● **TASK STATEMENT**:
Can you reproduce the listing below word for word, with every line unchanged?

● **RECORDS**:
■ ■ ■ ■ ■

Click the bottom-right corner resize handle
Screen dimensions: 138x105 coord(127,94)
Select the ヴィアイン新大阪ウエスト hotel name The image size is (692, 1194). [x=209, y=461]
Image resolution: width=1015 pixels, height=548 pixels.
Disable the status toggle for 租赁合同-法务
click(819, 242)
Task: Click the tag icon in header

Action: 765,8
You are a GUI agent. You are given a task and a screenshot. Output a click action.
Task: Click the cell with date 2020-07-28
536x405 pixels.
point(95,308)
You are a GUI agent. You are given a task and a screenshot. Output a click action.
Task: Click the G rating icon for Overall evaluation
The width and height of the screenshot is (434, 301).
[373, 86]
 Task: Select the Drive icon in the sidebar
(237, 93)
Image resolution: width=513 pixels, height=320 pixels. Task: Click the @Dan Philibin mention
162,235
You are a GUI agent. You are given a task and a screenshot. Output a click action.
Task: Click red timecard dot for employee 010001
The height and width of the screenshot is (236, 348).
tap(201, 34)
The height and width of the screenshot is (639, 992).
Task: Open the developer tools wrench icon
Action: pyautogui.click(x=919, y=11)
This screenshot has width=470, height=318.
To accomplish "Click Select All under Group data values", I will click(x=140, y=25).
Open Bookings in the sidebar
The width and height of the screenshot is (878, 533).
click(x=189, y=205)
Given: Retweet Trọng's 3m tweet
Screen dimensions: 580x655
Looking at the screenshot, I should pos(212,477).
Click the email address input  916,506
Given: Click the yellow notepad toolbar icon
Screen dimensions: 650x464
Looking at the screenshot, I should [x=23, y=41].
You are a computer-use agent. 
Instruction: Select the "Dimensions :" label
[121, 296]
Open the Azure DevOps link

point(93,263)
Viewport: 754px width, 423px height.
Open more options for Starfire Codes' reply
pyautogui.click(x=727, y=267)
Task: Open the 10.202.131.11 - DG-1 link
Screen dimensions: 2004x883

■ ■ ■ ■ ■

● **EXPECTED OUTPUT**:
Click the bottom-right corner resize handle
Screen dimensions: 138x105 coord(127,94)
Select the ヴィアイン新大阪ウエスト hotel name The image size is (692, 1194). [x=209, y=461]
Image resolution: width=1015 pixels, height=548 pixels.
Disable the status toggle for 租赁合同-法务
click(819, 242)
Task: Click the tag icon in header

Action: 765,8
You are a GUI agent. You are given a task and a screenshot. Output a click action.
Task: Click the cell with date 2020-07-28
536x405 pixels.
point(95,308)
You are a GUI agent. You are given a task and a screenshot. Output a click action.
Task: Click the G rating icon for Overall evaluation
The width and height of the screenshot is (434, 301).
[373, 86]
 Task: Select the Drive icon in the sidebar
(237, 93)
Image resolution: width=513 pixels, height=320 pixels. Task: Click the @Dan Philibin mention
162,235
You are a GUI agent. You are given a task and a screenshot. Output a click action.
Task: Click red timecard dot for employee 010001
The height and width of the screenshot is (236, 348).
tap(201, 34)
The height and width of the screenshot is (639, 992).
Task: Open the developer tools wrench icon
Action: pyautogui.click(x=919, y=11)
This screenshot has width=470, height=318.
To accomplish "Click Select All under Group data values", I will click(x=140, y=25).
Open Bookings in the sidebar
The width and height of the screenshot is (878, 533).
click(x=189, y=205)
Given: Retweet Trọng's 3m tweet
Screen dimensions: 580x655
Looking at the screenshot, I should pos(212,477).
Click the email address input  916,506
Given: Click the yellow notepad toolbar icon
Screen dimensions: 650x464
Looking at the screenshot, I should [x=23, y=41].
You are a computer-use agent. 
Instruction: Select the "Dimensions :" label
[121, 296]
Open the Azure DevOps link

point(93,263)
Viewport: 754px width, 423px height.
Open more options for Starfire Codes' reply
pyautogui.click(x=727, y=267)
Task: Open the 10.202.131.11 - DG-1 link
Screen dimensions: 2004x883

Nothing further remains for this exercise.